REQUIREMENTS: Rewrite the data from the line with "Image resolution: width=1097" to the line with "coord(60,226)", replacing "Viewport" with "Window" and leaving everything else unchanged.

MATERIAL:

• • •

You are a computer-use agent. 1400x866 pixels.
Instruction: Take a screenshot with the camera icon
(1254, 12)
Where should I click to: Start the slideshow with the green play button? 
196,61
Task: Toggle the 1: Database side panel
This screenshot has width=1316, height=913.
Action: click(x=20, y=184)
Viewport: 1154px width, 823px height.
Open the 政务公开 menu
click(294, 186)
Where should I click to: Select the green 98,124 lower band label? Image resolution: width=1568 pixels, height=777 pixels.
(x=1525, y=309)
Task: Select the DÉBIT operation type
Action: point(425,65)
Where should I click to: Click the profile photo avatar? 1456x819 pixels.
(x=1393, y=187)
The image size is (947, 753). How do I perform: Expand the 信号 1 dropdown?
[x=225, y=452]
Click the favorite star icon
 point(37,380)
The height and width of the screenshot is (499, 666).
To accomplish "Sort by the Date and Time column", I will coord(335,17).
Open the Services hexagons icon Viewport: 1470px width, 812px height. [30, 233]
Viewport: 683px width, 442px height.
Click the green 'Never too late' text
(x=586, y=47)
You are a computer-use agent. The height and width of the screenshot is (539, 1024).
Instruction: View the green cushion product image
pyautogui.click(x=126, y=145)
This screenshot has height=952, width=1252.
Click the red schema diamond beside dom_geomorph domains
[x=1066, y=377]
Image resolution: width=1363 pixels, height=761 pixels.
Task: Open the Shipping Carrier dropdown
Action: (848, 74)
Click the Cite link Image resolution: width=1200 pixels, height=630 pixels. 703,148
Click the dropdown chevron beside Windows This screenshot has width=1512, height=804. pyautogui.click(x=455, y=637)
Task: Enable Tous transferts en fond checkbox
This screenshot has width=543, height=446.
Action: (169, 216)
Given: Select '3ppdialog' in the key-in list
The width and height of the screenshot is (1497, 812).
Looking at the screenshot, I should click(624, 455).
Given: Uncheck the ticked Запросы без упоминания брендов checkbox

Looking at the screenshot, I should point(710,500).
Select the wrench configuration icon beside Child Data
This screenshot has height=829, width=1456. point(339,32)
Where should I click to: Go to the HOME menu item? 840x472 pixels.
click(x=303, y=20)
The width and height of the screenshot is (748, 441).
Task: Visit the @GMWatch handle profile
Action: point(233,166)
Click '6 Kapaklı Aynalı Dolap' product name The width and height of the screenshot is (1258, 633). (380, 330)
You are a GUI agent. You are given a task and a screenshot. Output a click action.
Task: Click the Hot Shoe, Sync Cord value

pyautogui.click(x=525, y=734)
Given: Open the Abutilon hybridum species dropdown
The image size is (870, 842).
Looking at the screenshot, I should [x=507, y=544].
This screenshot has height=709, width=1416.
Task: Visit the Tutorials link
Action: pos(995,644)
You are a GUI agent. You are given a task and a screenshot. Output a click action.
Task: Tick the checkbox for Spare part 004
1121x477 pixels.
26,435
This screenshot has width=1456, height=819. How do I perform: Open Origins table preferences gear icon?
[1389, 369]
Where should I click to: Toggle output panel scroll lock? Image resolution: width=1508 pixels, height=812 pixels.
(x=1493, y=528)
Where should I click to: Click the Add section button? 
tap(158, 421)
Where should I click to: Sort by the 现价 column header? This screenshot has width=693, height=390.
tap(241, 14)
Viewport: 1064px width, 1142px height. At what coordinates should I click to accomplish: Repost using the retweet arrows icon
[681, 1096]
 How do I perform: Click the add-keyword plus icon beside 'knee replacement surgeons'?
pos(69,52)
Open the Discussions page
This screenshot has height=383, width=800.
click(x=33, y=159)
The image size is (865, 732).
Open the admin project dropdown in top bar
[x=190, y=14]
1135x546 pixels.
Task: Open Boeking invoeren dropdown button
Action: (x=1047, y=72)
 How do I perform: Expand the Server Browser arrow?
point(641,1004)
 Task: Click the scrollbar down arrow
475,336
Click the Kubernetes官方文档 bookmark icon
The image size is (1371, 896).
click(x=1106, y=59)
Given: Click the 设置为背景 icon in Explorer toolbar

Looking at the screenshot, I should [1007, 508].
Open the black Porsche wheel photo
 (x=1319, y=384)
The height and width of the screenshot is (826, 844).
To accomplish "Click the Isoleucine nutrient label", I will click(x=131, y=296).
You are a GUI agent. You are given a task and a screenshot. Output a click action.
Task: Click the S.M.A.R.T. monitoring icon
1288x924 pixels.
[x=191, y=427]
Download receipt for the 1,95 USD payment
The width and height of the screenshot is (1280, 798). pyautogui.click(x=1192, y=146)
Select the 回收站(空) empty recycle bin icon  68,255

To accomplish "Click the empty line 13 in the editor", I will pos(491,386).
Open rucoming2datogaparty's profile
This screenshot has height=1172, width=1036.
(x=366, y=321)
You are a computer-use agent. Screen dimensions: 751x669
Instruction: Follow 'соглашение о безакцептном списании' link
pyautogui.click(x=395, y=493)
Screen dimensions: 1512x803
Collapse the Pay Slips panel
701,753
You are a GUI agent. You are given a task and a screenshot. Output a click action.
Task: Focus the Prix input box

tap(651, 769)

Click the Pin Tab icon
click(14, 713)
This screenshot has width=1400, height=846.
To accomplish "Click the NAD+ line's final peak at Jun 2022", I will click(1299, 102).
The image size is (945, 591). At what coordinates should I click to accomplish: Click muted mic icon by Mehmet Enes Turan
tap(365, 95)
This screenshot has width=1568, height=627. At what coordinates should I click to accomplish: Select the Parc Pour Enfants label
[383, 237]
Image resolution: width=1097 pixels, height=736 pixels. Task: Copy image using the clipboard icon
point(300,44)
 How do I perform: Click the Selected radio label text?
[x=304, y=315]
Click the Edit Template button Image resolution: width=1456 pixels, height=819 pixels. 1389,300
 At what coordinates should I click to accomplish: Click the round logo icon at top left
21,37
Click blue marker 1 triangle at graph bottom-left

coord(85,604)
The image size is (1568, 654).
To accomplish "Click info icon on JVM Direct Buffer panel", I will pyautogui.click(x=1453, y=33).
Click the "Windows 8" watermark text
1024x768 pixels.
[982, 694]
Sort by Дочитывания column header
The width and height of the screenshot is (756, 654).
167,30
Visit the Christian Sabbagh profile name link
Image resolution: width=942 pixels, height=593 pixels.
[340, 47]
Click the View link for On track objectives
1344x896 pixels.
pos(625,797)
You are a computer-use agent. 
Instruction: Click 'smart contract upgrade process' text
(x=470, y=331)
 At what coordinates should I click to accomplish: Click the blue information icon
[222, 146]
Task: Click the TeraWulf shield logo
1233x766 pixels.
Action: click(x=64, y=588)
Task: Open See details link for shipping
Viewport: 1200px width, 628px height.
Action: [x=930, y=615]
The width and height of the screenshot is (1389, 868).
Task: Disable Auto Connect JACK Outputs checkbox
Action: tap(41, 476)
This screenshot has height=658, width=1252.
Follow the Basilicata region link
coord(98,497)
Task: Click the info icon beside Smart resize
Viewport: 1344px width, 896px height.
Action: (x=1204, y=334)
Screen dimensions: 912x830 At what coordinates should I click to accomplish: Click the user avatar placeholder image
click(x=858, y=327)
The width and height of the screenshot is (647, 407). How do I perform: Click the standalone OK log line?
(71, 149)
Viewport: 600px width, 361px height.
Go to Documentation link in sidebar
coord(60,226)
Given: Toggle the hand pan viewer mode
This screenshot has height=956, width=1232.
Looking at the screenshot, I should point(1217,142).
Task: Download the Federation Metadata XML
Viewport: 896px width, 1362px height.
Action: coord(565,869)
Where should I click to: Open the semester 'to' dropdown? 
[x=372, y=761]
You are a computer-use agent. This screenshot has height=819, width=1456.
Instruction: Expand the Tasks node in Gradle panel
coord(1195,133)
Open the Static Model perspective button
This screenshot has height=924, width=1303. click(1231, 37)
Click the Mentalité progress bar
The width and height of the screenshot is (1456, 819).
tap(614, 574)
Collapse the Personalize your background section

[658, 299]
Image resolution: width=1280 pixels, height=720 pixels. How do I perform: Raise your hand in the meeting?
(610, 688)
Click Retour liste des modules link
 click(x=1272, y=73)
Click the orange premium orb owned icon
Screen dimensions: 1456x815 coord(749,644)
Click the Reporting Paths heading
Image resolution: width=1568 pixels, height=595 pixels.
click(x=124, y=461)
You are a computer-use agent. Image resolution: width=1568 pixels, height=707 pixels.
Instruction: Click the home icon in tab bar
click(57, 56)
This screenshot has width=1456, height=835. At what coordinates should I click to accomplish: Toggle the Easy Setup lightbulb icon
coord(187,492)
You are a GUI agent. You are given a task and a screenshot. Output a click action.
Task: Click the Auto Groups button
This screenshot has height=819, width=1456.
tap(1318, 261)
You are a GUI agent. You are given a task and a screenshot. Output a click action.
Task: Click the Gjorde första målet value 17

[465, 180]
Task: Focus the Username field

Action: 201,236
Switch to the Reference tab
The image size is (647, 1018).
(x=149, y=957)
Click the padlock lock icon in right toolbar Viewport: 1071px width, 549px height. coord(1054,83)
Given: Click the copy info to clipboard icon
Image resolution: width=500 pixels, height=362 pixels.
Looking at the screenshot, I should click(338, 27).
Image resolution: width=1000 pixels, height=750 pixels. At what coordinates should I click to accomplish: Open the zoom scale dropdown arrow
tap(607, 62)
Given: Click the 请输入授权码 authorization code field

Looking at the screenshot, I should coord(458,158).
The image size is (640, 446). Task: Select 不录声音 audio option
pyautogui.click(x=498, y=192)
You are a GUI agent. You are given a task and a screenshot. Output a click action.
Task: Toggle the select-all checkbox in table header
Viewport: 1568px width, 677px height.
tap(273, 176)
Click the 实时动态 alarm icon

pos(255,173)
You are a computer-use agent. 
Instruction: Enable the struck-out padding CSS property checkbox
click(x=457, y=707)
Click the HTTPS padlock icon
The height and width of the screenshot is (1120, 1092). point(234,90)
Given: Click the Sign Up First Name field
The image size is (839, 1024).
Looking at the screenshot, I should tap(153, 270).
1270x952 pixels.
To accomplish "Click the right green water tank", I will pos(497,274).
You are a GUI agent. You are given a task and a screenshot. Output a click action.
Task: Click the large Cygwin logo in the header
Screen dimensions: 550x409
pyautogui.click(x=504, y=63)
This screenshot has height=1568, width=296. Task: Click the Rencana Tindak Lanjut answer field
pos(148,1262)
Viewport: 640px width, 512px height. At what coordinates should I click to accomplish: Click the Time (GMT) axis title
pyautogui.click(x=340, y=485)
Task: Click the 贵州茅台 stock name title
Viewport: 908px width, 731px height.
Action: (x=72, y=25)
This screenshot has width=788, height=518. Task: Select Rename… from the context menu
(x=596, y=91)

• • •

EXERCISE ANSWER:
Image resolution: width=1097 pixels, height=736 pixels. Task: Copy image using the clipboard icon
point(300,44)
 How do I perform: Click the Selected radio label text?
[x=304, y=315]
Click the Edit Template button Image resolution: width=1456 pixels, height=819 pixels. 1389,300
 At what coordinates should I click to accomplish: Click the round logo icon at top left
21,37
Click blue marker 1 triangle at graph bottom-left

coord(85,604)
The image size is (1568, 654).
To accomplish "Click info icon on JVM Direct Buffer panel", I will pyautogui.click(x=1453, y=33).
Click the "Windows 8" watermark text
1024x768 pixels.
[982, 694]
Sort by Дочитывания column header
The width and height of the screenshot is (756, 654).
167,30
Visit the Christian Sabbagh profile name link
Image resolution: width=942 pixels, height=593 pixels.
[340, 47]
Click the View link for On track objectives
1344x896 pixels.
pos(625,797)
You are a computer-use agent. 
Instruction: Click 'smart contract upgrade process' text
(x=470, y=331)
 At what coordinates should I click to accomplish: Click the blue information icon
[222, 146]
Task: Click the TeraWulf shield logo
1233x766 pixels.
Action: click(x=64, y=588)
Task: Open See details link for shipping
Window: 1200px width, 628px height.
Action: [x=930, y=615]
The width and height of the screenshot is (1389, 868).
Task: Disable Auto Connect JACK Outputs checkbox
Action: tap(41, 476)
This screenshot has height=658, width=1252.
Follow the Basilicata region link
coord(98,497)
Task: Click the info icon beside Smart resize
Window: 1344px width, 896px height.
Action: (x=1204, y=334)
Screen dimensions: 912x830 At what coordinates should I click to accomplish: Click the user avatar placeholder image
click(x=858, y=327)
The width and height of the screenshot is (647, 407). How do I perform: Click the standalone OK log line?
(71, 149)
Window: 600px width, 361px height.
Go to Documentation link in sidebar
coord(60,226)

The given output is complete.